Lo que hago es distraerme para no reventar de tristeza y salir flotando por la ventana como palomita de maíz. Las despedidas son tremendas cuando uno sabe que se está despidiendo. La compañía mutua se convierte en un placer doloroso, una agonía. «Disfrutemos nuestros últimos momentos» pensamos ambos. Por eso no peleamos; por eso nos mandamos besos a la distancia, por eso nos vemos con amor, con ansiedad, con melancolía, deseo y ternura.

Si él no tuviese que irse probablemente estaríamos discutiendo por alguna tontería, o aburridos sin saber qué hacer o borrachos, cogiendo. Es decir, haríamos cualquier cosa sin pensar en que quizás no volveremos a vernos.
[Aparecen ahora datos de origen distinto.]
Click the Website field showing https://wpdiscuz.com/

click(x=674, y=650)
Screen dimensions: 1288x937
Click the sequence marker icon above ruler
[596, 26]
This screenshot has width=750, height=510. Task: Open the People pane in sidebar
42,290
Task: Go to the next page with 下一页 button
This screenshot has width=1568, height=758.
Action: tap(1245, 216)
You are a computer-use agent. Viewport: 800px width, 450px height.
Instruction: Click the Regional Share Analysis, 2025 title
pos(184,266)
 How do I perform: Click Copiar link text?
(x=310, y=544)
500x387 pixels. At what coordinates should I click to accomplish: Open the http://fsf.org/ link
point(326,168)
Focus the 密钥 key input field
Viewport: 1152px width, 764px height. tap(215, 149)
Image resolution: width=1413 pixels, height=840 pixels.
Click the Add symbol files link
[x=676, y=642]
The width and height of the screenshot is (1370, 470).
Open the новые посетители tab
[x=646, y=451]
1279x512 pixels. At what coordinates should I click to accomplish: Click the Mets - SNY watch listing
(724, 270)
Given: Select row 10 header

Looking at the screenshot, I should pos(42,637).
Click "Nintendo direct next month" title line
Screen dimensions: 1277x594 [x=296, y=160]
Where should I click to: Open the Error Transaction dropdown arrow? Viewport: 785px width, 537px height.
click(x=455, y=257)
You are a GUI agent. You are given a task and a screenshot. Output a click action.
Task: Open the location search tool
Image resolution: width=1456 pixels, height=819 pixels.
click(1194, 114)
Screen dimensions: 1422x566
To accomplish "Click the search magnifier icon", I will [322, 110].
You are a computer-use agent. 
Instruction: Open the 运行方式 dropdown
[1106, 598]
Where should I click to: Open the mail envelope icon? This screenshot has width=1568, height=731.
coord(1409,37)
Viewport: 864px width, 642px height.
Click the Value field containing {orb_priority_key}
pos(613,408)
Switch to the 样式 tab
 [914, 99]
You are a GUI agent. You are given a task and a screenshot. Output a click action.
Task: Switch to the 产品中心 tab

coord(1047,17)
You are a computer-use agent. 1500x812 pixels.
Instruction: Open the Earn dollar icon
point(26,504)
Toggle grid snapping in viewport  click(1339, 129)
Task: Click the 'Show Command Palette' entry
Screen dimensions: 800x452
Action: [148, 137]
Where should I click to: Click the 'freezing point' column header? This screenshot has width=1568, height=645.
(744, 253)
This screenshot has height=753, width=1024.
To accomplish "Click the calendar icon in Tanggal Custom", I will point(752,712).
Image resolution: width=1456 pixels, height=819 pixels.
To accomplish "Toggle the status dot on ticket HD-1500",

El conocimiento de saber que el tiempo con alguien tiene fin determina radicalmente el comportamiento, incluso los sentimientos, que uno elabora con ese alguien. «Nunca te había amado tanto». Exploro mi dolor, lo deshebro, lo separo por colores, por texturas. No sé qué hacer con él además de sentirlo, no me siento capacitada para hacer algo más con él. Las pérdidas son parte de la vida. ¿Por qué duelen tanto? No sé. ¿Qué estoy perdiendo? Entiendo, en el fondo, que es una pantalla. El dolor emocional es una pantalla… es corporal, orgánico; no surge de la razón ni de la certeza… surge del miedo, se siente en el pecho y en el estómago. Me gustaría acceder a lo que está antes del dolor, a lo que hay en mí debajo de lo que siento. Me gustaría ver. Pero no puedo ahora, quizás con el tiempo.

Bebo el último trago de cerveza y miro su espalda, su nuca, su cabeza. «Quédate así, no me dejes mirar tu rostro hasta abrir otra cerveza. Es buen analgésico».